Multiple studies have further shown how MF and LyP may be related by demonstrating identical clonal T-cell peaks on gene rearrangement polymerase chain reaction (PCR) studies. Zackheim et al[12] found that 21 (39%) of their LyP patients had co-existing MF lesions, and an identical clone was found in all seven patients in whom analysis was performed. A year later, Gallardo et al[16] published a study of 12 patients with co-existing LyP and MF, where T-cell clonality was identified in seven LyP lesions (58%) and six MF lesions (50%).16 In every case demonstrating T-cell clonality, the MF and LyP lesions exhibited identical peak patterns via high-resolution PCR.[12,16]

In conclusion, the authors described a case of two rare lymphoproliferative disorders occurring simultaneously in a child.
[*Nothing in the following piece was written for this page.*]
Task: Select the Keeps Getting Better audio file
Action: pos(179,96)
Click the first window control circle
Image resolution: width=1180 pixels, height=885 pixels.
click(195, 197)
Overall, prolonged follow up of patients with MF and LyP reveals excellent prognosis with similar treatment modalities and a low mortality rate. Cutaneous recurrences are common, and although systemic spread is rare, it is possible. Awareness of the association between MF and LyP by clinicians and pathologists may lead to improved diagnosis, treatment, and follow up.